Circular 8/97: The International Group Agreement Limit on Cover



Dear Sirs,


In 1985, after careful study of the functions and operating practices of the International Group, the European Commission's Competition Directorate, DGIV, granted a formal exemption for ten years of the International Group Agreement (IGA), having satisfied itself that any restrictive elements in the International Group Agreement were more than offset by the benefits provided to shipowners and others by the International Group.

In 1995, the International Group sought renewal of this exemption for the IGA, as it was legally bound to do. In June 1997, DGIV issued a formal "Statement of Objections" (SO) which

a. challenges the necessity of the IGA; and

b. states that the current limit on cover is too high.

Point (b) is in line with arguments set out in a formal complaint lodged with DGIV by representatives of the Greek merchant fleet.

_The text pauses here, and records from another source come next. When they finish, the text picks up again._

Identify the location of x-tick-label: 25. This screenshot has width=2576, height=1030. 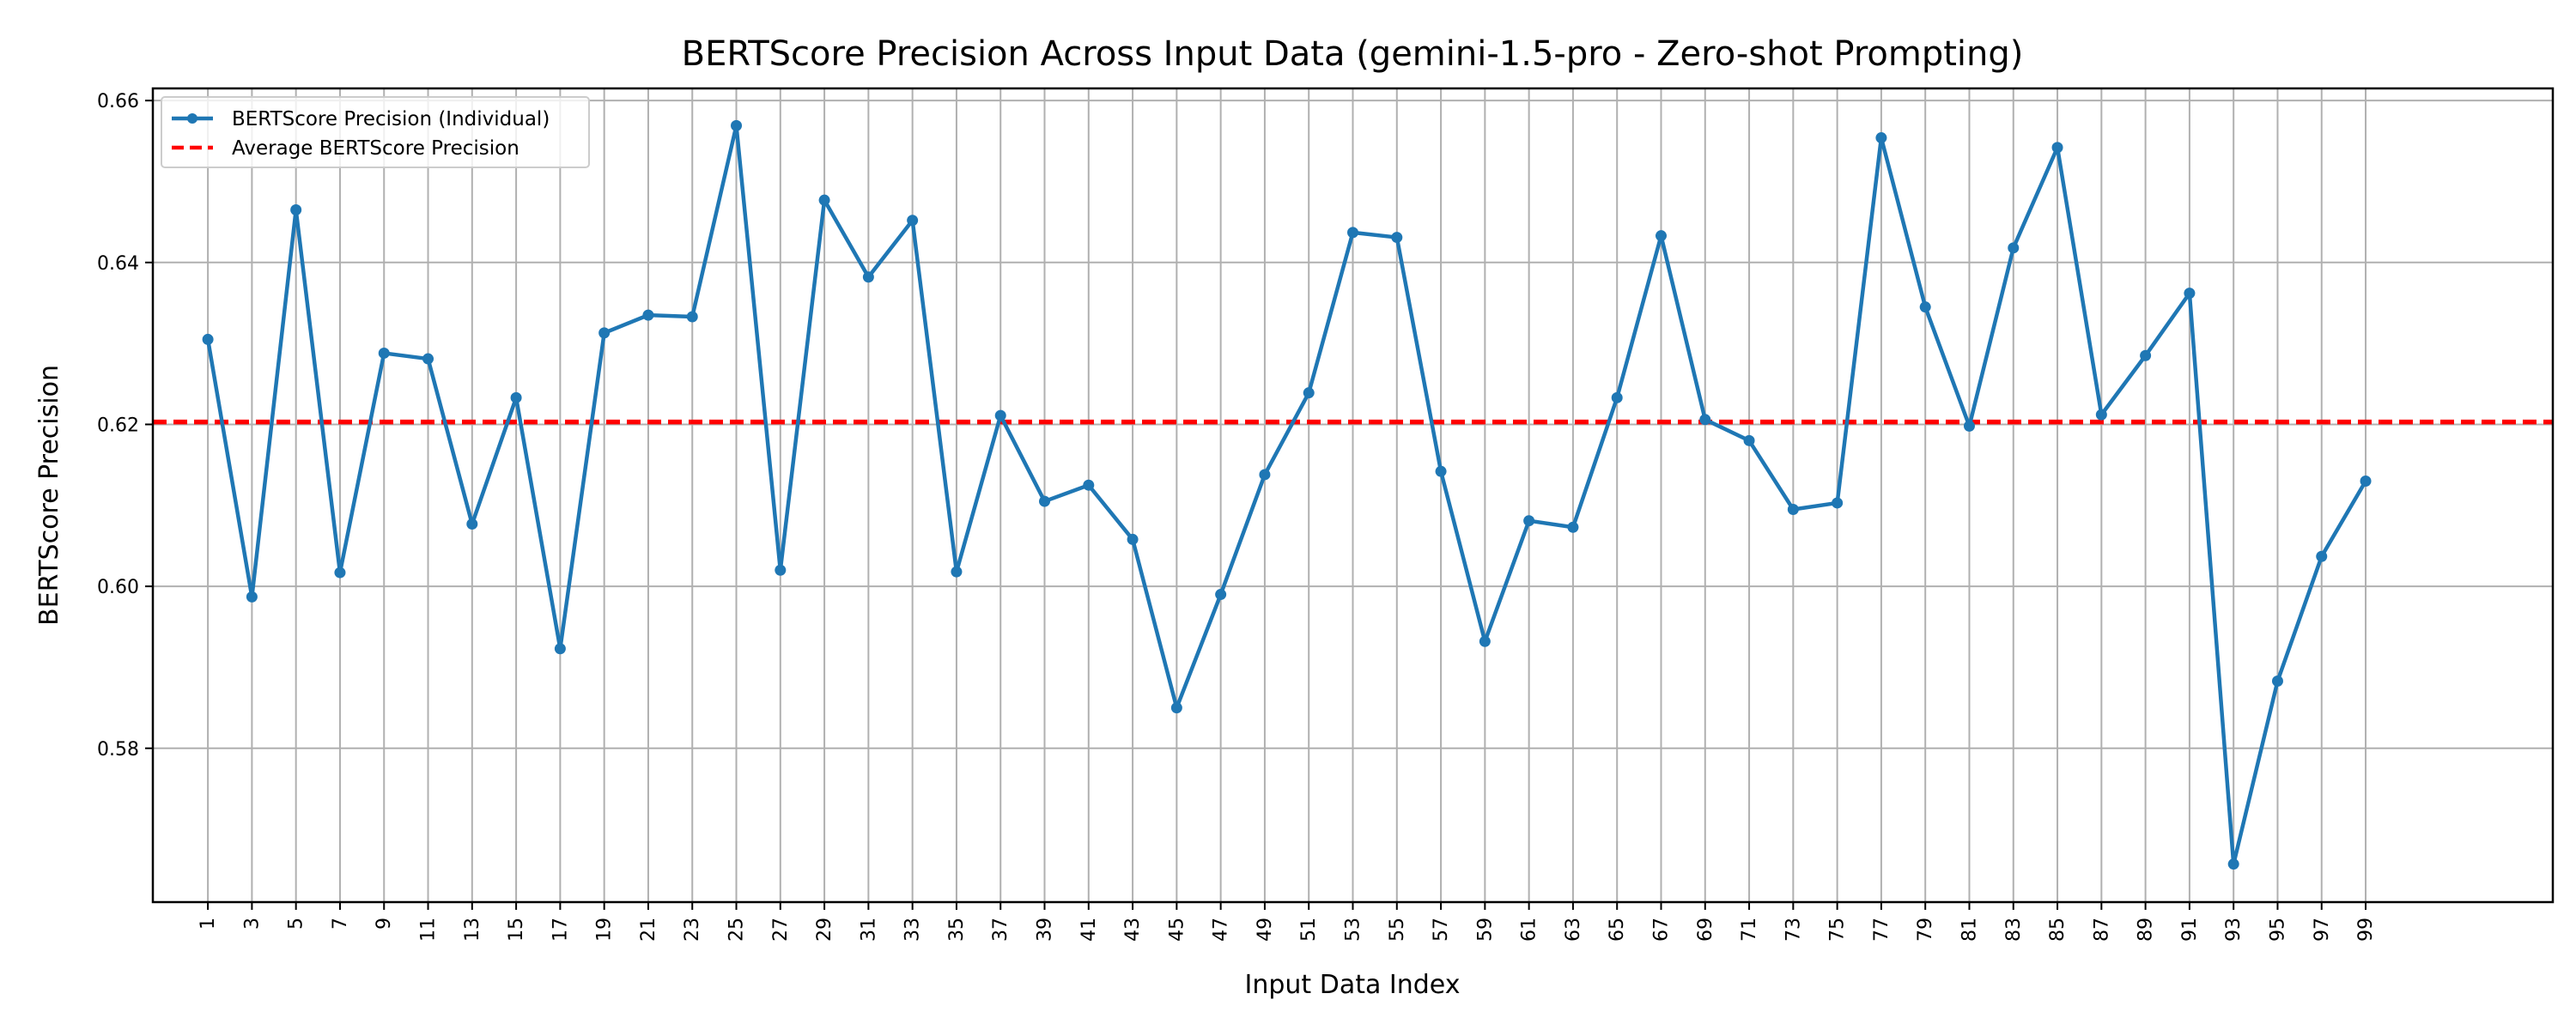
(737, 930).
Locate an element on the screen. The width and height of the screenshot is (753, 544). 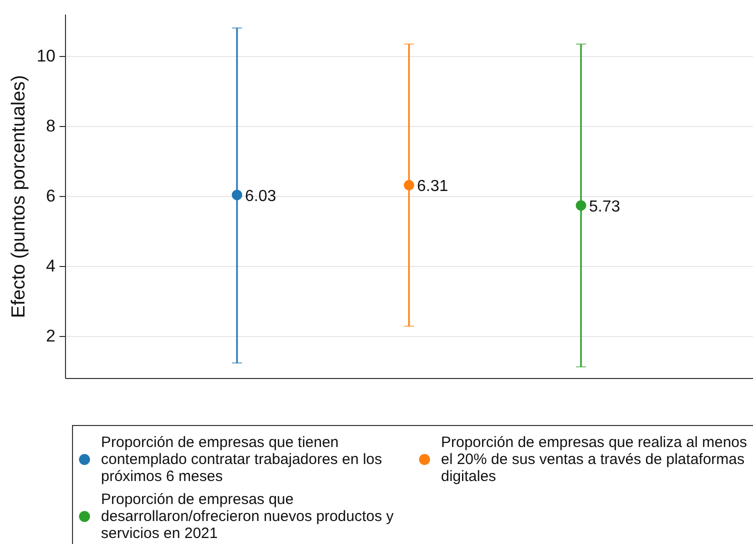
legend-label: Proporción de empresas que desarrollaron/ofrecieron nuevos productos y servicios en 2021 is located at coordinates (248, 516).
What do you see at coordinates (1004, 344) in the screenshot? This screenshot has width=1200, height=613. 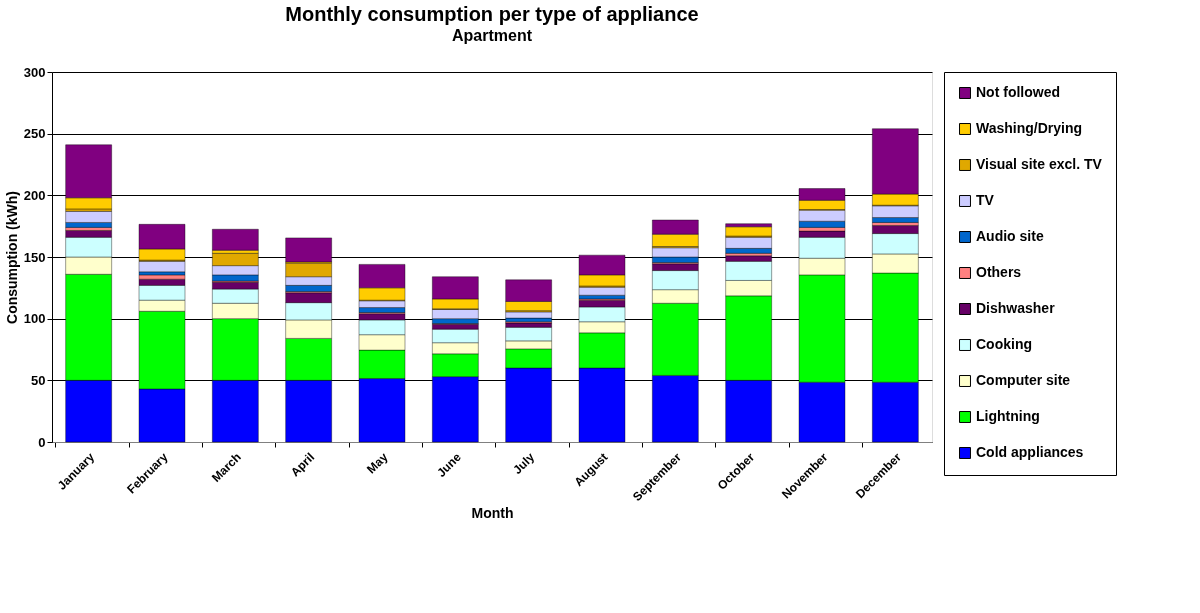 I see `legend-label: Cooking` at bounding box center [1004, 344].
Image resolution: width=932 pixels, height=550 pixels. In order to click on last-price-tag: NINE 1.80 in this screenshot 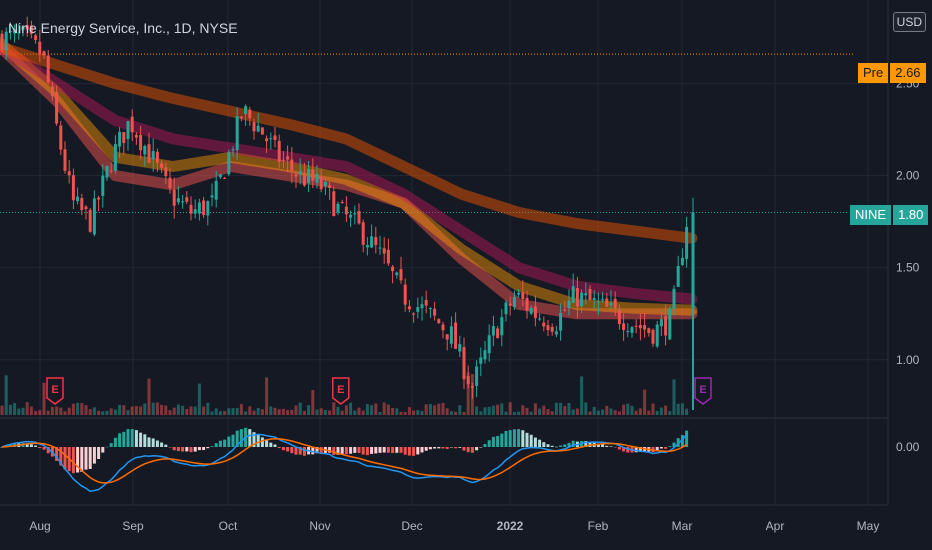, I will do `click(890, 215)`.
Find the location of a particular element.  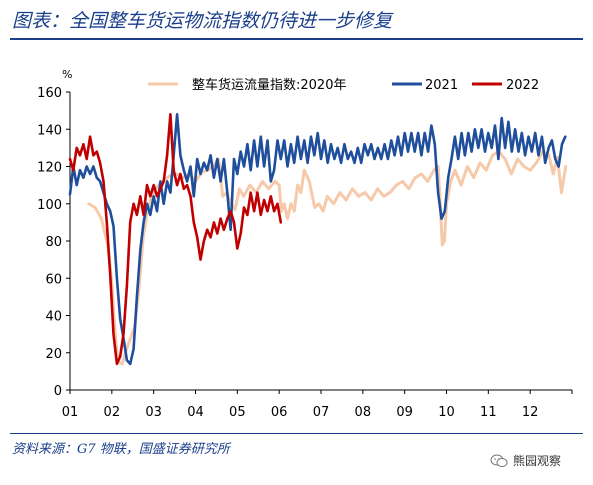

The International Group Agreement

All Club Boards of Directors, including the Board of this Association, have considered DGIV's challenge to the IGA (point (a) above), and have instructed Club Managers to resist DGIV's position on the ground that the IGA is indispensable to the continued existence of claims sharing through the International Group Pool. Club Boards feel that the restraints in the IGA are the minimum necessary to promote the fair sharing of overall costs of the Clubs, bearing in mind that any shortfall in the contributions of a particular Member who is either induced to move or induced to stay by the offer of a reduction in his proper rate must be subsidised by the rest of a Club's Membership.

They feel that without these restraints the highly beneficial pooling and reinsurance system of the International Group would break down. The cost of P & I would rise and the amounts of cover available would fall, and the efficiency of the system of International Group Club guarantees would be lost.

The Club Managers are now striving to urge this case upon DGIV with the assistance of the Group's legal and political advisers. A formal response to the SO must be lodged with DGIV by 16th September, 1997. Meanwhile, very positive support is being received from shipowners and their Associations around the world.

Limit on Cover

So far as concerns DGIV's objections to the current limit on cover (point (b) above), the Directors of all Group Clubs have decided, against the background of the Statement of Objections, that a reduction in the level of individual owners' exposure to overspill calls from 20 per cent of the vessel's limitation funds to 2.5 per cent would provide a level of limitation which should (i) be acceptable to DGIV, (ii) still provide a substantial level of cover to Members (about $2.25 billion above the limit of the International Group's reinsurance contract, currently just over $2 billion), and (iii) set Members' exposure to overspill calls at a level which is tolerable and sustainable.

For this Association, whose Members have for some time supported the Board's call for a realistic limit on cover, this is a positive development. Members will recall from the circular 8/96 of October, 1996 ("Limit on Cover"), and the longer paper "Limit on Cover - Why 4 billion dollars?" issued in February, 1997, that this Association's Board considers a limit of about $4 billion would best represent a realistic balance between shipowners' cover requirements on the one hand, and an acceptable financial obligation on the P & I system and its members on the other.

The limit now agreed is equivalent to about $4.25 billion based on the current reinsurance limit. In endorsing this, the U.K. Club Board recognised the major concession made, for the sake of Group unity, by those Clubs whose Boards had been in favour of maintaining the much higher status quo.

If DGIV are disposed to accept the limit proposal, the necessary Rule changes will be put before the membership for consideration at a General Meeting later in the year.

Further developments will be reported in due course. Meanwhile, further details can be obtained from the Managers' London Agents.